**EXERCISE REQUIREMENTS**.
Transcribe exactly, and only, the lines from the one containing "The width and height of the screenshot is (793, 261)." through the last line of the data.
[[ RECORDS FOR THE TASK open ]]
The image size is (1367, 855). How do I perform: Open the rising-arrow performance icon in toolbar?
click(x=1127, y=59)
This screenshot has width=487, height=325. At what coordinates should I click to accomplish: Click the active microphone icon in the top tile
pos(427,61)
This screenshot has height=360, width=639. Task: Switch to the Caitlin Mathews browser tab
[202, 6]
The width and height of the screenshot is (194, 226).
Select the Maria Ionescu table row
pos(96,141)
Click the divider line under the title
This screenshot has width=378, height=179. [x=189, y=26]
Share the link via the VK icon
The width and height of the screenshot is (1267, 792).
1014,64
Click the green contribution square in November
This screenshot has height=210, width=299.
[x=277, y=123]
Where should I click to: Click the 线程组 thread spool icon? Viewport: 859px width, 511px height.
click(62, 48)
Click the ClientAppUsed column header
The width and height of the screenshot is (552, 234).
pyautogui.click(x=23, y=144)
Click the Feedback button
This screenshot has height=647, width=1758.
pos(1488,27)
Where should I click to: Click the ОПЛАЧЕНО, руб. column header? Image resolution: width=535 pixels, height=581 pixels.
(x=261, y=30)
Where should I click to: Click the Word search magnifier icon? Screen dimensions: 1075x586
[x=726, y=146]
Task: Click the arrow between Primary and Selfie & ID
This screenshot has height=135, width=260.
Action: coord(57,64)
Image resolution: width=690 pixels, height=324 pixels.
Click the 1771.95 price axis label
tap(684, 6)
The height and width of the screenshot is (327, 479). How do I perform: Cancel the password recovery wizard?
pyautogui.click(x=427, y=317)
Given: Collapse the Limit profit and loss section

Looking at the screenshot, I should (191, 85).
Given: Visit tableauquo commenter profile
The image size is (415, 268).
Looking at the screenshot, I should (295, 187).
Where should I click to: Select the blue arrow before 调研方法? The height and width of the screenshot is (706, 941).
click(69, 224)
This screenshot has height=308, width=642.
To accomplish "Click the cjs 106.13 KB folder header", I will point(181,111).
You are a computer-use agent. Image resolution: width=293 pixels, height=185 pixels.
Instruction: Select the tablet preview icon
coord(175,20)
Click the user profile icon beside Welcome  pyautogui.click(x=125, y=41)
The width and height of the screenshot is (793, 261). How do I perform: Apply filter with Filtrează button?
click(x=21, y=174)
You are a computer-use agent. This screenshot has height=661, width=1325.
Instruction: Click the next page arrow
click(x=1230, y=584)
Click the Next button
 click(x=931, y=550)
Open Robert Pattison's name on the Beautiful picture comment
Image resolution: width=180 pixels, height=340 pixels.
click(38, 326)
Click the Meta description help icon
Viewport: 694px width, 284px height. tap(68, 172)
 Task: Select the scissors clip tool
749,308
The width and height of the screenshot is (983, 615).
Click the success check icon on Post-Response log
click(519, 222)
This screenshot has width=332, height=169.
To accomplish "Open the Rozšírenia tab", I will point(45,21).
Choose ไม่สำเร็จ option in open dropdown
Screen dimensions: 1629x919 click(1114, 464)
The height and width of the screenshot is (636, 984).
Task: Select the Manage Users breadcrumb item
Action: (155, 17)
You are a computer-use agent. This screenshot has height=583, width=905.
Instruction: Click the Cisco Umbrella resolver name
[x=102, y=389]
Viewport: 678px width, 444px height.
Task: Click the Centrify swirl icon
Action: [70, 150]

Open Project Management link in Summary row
[[ RECORDS FOR THE TASK closed ]]
**TASK OUTPUT**.
The width and height of the screenshot is (793, 261). How do I perform: Apply filter with Filtrează button?
click(x=21, y=174)
You are a computer-use agent. This screenshot has height=661, width=1325.
Instruction: Click the next page arrow
click(x=1230, y=584)
Click the Next button
 click(x=931, y=550)
Open Robert Pattison's name on the Beautiful picture comment
Image resolution: width=180 pixels, height=340 pixels.
click(38, 326)
Click the Meta description help icon
Viewport: 694px width, 284px height. tap(68, 172)
 Task: Select the scissors clip tool
749,308
The width and height of the screenshot is (983, 615).
Click the success check icon on Post-Response log
click(519, 222)
This screenshot has width=332, height=169.
To accomplish "Open the Rozšírenia tab", I will point(45,21).
Choose ไม่สำเร็จ option in open dropdown
Screen dimensions: 1629x919 click(1114, 464)
The height and width of the screenshot is (636, 984).
Task: Select the Manage Users breadcrumb item
Action: (155, 17)
You are a computer-use agent. This screenshot has height=583, width=905.
Instruction: Click the Cisco Umbrella resolver name
[x=102, y=389]
Viewport: 678px width, 444px height.
Task: Click the Centrify swirl icon
Action: [70, 150]

Open Project Management link in Summary row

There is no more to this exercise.